I am in a different mindset today. I've gone through heartbreak after heartbreak and through failure after failure this month that I really just need to write about something positive for a change.
For all I care, those "friends" can go rot in their hate. I am here to announce - loud and proud - that 2020, the year that everyone has come to hate for many reasons, was the year that I got my shit together and did everything I had once only dreamed and talked about doing. This is my blog post on what some people might call yabang. Deal with it.
To start, I need to say that I started 2020 with a bang. I got a new side job as a writer for two websites in Singapore. I was dating someone I really liked at the time. I squeezed in three beach trips in two months. I made a ton of amazing new friends. We had a WIM party to thank all of our supporters. And I was over the moon.
I told myself it would be my "year of travel" - that I would go to all of the places I had always said I would go to but never did: Japan so I could see sakura on my birthday, Bangkok so I could see all of my friends there after a decade of staying away, Korea to search for my favorite KDrama locations, the US to see my sisters, and Davao to see my brother and new nephew. None of that happened.
Being someone who relied on trips, sexual escapades, gym sessions, and nights drinking and playing beer pong for sanity; you can imagine how much of a lifestyle change I went through during the beginning of quarantine. It was terrible. I found myself going through a downward spiral of binge-eating and felt my obese college self coming back to the forefront. I also felt my social skills deteriorating week by week. And I found myself staring at the ceiling at night wondering if I would survive being stuck in this toxic household day in and day out.
And then one day, the guy who I was (very proudly, I might add) dating at the time told me it was up to me to make a change. Although things didn't work out between us, I am still thankful to him for sitting me down and giving me that much-needed conversation at the time. Because of him, I got up off my sad ass and stopped feeling sorry for myself. And thus started my productive 2020.

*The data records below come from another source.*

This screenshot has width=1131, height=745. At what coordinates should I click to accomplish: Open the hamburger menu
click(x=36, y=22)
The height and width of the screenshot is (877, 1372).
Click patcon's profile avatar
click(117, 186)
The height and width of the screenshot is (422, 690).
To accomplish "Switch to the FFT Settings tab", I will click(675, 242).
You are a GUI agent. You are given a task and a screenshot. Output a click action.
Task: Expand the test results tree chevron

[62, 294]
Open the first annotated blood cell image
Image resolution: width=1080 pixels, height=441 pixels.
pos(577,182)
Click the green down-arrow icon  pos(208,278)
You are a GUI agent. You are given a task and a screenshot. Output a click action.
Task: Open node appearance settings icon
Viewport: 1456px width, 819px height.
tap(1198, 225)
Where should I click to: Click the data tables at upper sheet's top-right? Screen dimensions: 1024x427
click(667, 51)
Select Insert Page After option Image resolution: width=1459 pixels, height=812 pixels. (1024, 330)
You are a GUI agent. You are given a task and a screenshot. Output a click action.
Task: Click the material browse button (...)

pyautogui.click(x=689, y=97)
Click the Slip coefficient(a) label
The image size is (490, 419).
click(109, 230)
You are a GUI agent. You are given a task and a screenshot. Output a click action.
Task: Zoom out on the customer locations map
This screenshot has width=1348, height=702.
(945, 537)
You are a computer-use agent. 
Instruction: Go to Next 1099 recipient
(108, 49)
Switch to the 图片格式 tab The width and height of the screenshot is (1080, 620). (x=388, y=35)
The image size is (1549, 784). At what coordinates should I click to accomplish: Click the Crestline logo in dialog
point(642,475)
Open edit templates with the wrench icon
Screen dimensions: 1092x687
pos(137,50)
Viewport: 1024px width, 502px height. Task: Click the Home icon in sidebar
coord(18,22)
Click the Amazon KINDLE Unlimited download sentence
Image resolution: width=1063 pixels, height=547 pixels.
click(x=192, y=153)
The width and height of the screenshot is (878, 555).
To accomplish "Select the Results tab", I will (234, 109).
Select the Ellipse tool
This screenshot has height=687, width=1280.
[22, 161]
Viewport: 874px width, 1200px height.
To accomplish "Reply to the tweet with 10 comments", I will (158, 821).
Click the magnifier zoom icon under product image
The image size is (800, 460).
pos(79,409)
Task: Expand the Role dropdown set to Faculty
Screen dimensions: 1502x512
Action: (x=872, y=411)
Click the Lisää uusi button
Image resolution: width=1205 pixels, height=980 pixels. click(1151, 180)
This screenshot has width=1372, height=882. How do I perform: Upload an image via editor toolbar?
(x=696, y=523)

I joined a voice acting workshop.
Although I had done a few voice-related projects in the past, 2020 was the year I decided to take things a little more seriously. I joined a voice acting workshop and became a certified voice artist. I started auditioning more aggressively. And I ended up doing a bunch of fun projects that helped me grow as a voice artist.
I stopped drinking (and having casual sex).
Are you giggling or laughing? Lol. I don't blame you. But trust me: these were two of my worst "vices" pre-pandemic. And once the pandemic set in, I realized I don't actually need alcohol (or even sex) to function as a normal human being. I also learned that I don't actually enjoy beer. I really just drank it for beer pong. Go figure.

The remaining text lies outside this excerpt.